Required work - Tell me how many lines in the data below hold the string "text", and say nothing else.

"""

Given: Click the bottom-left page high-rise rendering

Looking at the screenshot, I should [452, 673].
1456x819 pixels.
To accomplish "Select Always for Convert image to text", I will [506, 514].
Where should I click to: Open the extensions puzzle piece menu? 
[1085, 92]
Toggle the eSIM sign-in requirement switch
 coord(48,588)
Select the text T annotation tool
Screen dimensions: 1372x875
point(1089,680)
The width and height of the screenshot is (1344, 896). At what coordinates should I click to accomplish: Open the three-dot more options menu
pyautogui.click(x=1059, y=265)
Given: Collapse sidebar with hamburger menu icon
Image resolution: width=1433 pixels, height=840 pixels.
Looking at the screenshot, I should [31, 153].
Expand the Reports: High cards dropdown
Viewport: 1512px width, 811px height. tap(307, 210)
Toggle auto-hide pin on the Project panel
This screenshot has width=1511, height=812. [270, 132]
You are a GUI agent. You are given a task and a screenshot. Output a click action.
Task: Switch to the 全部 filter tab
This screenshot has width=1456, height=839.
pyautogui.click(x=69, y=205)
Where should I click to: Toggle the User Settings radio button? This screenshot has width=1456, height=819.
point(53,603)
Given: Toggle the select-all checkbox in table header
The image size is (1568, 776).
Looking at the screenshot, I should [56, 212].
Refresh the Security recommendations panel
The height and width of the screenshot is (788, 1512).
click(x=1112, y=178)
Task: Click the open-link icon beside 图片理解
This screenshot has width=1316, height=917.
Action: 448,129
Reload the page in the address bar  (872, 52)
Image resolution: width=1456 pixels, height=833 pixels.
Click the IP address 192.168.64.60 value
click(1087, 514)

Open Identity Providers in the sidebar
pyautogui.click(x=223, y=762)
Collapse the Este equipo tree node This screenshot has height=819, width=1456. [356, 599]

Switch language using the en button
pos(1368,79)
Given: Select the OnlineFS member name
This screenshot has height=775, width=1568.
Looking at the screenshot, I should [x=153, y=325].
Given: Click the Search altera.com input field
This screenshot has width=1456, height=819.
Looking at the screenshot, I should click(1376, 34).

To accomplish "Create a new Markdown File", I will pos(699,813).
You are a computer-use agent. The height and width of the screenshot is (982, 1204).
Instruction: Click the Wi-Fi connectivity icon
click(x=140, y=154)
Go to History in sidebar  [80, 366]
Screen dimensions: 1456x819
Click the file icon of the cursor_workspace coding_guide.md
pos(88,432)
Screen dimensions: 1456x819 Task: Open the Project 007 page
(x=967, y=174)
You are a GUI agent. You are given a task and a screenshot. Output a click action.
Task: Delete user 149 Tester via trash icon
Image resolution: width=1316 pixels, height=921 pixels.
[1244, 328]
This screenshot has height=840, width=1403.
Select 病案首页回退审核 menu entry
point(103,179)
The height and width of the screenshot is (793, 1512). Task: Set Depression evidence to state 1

"""

Task result - 2